**BRIEF A**.
Answer these from the Sandra Faire article, one answer per line, marked like the questions:
(i) Which university did she attend?
(ii) In what year did she found her own production firm?
(iii) What feature film did her company produce?
**BRIEF B**. List every musician or musical group named in the Sandra Faire article as the subject of a television special produced by her company.
**BRIEF C**. Continue the Sandra Faire article from the point where it stops.

**SELECTED EXCERPT**.
- Born: Sandra Allard Edmonton, Alberta, Canada
- Died: 27 February 2019 Toronto, Ontario, Canada
- Education: Carleton University
- Occupation: Television producer
- Spouse: Ivan Fecan ​(m. 1972)​
- Children: 1

= Sandra Faire =

Canadian television producer and philanthropist (died 2019)

Sandra Faire ( Allard; died February 27, 2019) was a Canadian television producer and philanthropist. She created music specials for Canadian entertainers such as Anne Murray, and was executive producer of So You Think You Can Dance Canada. Her career lasted over four decades.

== Early life ==
The daughter of Alice Tonstad and broadcaster Jim Allard, Sandra Allard was born in Edmonton, Alberta. She attended Carleton University before beginning work at television station CJOH in Ottawa, Ontario.

== Career ==
In 1972, Faire began her television-producing career as associate producer for Half the George Kirby Comedy Hour, which was taped in Toronto. From the 1970s into the 1990s, Faire was a producer with CBC Television, where she created and produced variety entertainment programs such as The Joyce Davidson Show, Video Hits, and Comics!. In 1997, she founded and operated her own private production firm, Sandra Faire & Associates, which produced programming primarily for CTV and The Comedy Network.

The company's productions include Comedy Now!, Comedy Inc., The Holmes Show and So You Think You Can Dance Canada, as well as television specials for musicians such as k.d. lang, Rita MacNeil, Bryan Adams, Buffy Sainte-Marie, Corey Hart, The Rankin Family, Amanda Marshall and Anne Murray. The company also produced the feature film My Own Private Oshawa.

**RECORDED DATA**.
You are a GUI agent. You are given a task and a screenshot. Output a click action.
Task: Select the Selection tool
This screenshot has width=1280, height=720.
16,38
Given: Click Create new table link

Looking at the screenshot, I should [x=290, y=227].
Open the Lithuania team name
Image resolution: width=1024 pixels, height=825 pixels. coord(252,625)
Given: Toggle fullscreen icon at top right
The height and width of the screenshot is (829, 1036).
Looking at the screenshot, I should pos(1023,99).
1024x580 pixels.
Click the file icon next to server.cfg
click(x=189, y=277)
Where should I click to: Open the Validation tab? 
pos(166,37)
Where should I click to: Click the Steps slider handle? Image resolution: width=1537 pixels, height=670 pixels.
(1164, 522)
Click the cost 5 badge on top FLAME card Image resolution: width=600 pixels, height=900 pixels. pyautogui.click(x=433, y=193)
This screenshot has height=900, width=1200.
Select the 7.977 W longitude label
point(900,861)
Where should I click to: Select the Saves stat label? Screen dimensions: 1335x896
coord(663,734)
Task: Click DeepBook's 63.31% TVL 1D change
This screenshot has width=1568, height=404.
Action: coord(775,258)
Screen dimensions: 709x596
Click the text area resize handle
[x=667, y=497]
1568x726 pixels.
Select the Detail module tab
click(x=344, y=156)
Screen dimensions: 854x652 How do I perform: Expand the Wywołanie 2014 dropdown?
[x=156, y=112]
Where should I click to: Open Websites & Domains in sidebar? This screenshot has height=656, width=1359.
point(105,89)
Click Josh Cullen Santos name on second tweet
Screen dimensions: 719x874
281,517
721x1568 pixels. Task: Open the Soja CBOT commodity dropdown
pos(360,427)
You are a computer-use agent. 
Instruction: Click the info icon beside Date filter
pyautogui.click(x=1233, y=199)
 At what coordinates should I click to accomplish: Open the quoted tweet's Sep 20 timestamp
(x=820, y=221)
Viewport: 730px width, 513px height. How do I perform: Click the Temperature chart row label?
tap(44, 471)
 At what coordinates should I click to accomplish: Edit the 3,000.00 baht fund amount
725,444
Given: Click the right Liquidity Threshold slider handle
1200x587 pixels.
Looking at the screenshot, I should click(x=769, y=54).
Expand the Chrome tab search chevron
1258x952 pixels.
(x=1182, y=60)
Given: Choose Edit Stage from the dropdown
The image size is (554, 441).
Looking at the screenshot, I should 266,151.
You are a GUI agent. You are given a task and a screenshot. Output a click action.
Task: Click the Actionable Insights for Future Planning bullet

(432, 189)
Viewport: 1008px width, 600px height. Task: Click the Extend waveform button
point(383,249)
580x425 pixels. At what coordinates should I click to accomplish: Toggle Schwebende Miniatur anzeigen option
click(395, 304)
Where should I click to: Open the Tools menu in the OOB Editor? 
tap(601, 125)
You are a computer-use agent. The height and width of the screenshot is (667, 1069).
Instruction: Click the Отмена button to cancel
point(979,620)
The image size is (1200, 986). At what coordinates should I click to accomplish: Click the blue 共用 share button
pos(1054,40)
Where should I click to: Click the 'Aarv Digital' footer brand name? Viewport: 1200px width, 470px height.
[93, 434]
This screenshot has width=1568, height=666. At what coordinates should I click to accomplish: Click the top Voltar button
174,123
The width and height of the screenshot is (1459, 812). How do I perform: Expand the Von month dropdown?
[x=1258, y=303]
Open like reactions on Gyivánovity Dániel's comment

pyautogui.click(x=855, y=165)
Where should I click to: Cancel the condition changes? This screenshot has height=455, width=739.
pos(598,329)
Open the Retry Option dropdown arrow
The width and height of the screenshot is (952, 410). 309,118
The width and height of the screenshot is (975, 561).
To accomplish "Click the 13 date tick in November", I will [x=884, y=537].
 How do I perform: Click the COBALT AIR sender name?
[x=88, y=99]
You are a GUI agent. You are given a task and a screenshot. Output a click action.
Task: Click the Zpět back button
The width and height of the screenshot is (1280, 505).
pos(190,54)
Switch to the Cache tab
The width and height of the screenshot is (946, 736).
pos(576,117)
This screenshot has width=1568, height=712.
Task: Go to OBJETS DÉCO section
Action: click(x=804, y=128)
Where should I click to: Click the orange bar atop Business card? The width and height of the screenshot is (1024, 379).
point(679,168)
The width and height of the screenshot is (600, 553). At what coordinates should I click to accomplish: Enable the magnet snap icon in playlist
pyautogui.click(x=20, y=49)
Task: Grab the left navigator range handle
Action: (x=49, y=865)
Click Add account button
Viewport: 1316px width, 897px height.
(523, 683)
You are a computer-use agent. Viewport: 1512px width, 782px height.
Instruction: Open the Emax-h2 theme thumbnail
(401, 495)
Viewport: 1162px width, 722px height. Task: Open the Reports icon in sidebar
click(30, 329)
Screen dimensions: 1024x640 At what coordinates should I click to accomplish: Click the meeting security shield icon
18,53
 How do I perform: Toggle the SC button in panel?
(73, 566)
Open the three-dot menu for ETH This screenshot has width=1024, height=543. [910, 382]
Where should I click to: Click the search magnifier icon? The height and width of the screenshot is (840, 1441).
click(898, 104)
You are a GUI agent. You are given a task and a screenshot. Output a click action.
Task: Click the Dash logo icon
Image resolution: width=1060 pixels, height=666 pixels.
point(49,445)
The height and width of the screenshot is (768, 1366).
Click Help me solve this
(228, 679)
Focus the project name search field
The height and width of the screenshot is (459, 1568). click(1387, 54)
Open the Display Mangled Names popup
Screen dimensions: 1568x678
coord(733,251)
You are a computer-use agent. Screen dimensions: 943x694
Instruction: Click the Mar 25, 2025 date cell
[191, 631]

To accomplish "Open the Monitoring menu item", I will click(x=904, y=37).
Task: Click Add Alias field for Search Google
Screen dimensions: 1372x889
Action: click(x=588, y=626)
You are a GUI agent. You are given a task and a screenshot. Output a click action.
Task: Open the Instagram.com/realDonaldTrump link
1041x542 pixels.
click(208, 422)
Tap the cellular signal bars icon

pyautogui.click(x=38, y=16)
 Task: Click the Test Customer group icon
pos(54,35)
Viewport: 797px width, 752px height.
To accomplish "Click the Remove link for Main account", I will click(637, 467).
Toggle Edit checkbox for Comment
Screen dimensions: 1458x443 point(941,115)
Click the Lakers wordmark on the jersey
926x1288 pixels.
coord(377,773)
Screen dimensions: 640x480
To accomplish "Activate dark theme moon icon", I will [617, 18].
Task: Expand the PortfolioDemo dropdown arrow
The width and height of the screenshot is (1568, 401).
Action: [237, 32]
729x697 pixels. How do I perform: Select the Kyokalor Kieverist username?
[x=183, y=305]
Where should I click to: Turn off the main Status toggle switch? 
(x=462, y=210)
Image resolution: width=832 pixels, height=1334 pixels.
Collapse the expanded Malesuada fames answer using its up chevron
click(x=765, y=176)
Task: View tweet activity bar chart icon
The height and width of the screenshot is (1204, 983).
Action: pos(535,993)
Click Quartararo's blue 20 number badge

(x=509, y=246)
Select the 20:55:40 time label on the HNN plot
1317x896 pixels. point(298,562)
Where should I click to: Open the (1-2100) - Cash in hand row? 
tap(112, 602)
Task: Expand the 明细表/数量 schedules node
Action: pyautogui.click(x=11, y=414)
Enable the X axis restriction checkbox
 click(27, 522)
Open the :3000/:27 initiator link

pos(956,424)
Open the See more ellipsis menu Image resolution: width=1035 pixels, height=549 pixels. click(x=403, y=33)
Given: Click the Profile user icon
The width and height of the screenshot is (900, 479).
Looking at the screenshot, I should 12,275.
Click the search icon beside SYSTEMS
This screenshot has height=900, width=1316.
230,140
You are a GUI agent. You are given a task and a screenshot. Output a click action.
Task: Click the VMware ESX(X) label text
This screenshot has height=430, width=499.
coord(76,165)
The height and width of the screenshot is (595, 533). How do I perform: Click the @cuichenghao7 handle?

**ANSWER BOX A**.
(i) Carleton University
(ii) 1997
(iii) My Own Private Oshawa

**ANSWER BOX B**. k.d. lang, Rita MacNeil, Bryan Adams, Buffy Sainte-Marie, Corey Hart, The Rankin Family, Amanda Marshall, Anne Murray

**ANSWER BOX C**.
In 2008, she received an honorary doctor of laws from York University. In 2012, she was awarded a Queen Elizabeth II Diamond Jubilee Medal for culture and the arts.

== Personal life ==
She took the name Faire when she first married; the couple had one daughter, and the marriage ended in divorce. She later married Ivan Fecan, an executive with CTV. The marriage lasted 37 years, ending with her death. The couple were involved in philanthropy, acting as patrons or sponsors of institutions such as the Art Gallery of Ontario, the National Ballet of Canada, Soulpepper Theatre Company, the Hospital for Sick Children and York University, as well as creating the Sandra Faire and Ivan Fecan Dance Fund, a scholarship fund for dance students which has also provided prize money to non-winning finalists on So You Think You Can Dance Canada.

Faire died on February 27, 2019, at her home in Toronto.